I want to share a few thoughts on why advertising in tandem with Sphere’s Related Content modules (CONTEXTUAL IN-LINE & Widget) is gaining traction with Top Tier advertisers. In the past quarter, we’ve run campaigns with Dell, Verizon, Barack Obama and Symantec. The latter, currently is running it’s second campaign with us – just scroll to the bottom of this Salon article to see a live example.
As we all know now, Google Ads are so valuable in part because users have expressed an interest in the product/ service by their action of searching for that product/ service or something related. Sphere, on the other hand, has built a killer “implicit search” engine. A user who clicks on one of our links, or even looks at the module for a few seconds, has implicitly searched for that content. They have taken an action and that is why advertising to them can be so valuable. We believe this is potentially much more valuable and efficient then contextual ads that are on the side or bottom of the page — where they don’t know that the user is very engaged in that topic. In our initial campaigns, we’re seeing very high engagement/ advertising effectiveness. We believe this is partly because the reader is engaged with the content.

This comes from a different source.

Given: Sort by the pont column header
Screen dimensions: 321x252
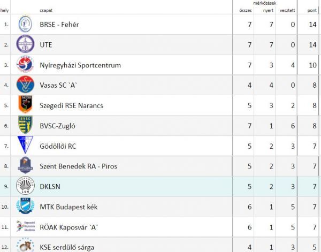Looking at the screenshot, I should pos(312,11).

Sphere is now on a lot of article pages each month. Within our growing network of partner sites, readers can navigate web content in a new way. The user can just point and click instead of constructing a keyword search. Very few search tools deal with multiple-word queries – instead the user types one or two words in a search box. Unless you construct the words perfectly, your search engine will not be able to discern the valuable words and therefore, it will unlikely point you to more content that is contextually relevant to what you’re reading. Thus, Sphere is adding a unique capability and core functionality.
Sphere’s approach is different. Our core technology is a utilizes Sphere’s proprietary Content Genome. The Content Genome was developed specifically to deliver high precision, low cost (automated) related content delivery in dynamic on-line publishing and news environments. Unlike other solutions, the Content Genome does not require a taxonomy or training — Sphere can index any text artifacts, or media with associated text, and generate related content out of the box. In other words, we use the words that people read in an article to get a sense of what the article is talking about and then we match it with other content that is contextually relevant.
When we started Sphere, we thought about our ad opportunity as akin to Google‘s AdSense (e.g. Contextual ads on publisher pages). But what we’re saying above, because Sphere is an Implicit Search Engine, is that maybe it’s more like AdWords — e.g. Sponsored links on the Google search page.
We’ll share some more thoughts on advertising soon. In the interim, we’d love to hear your thoughts.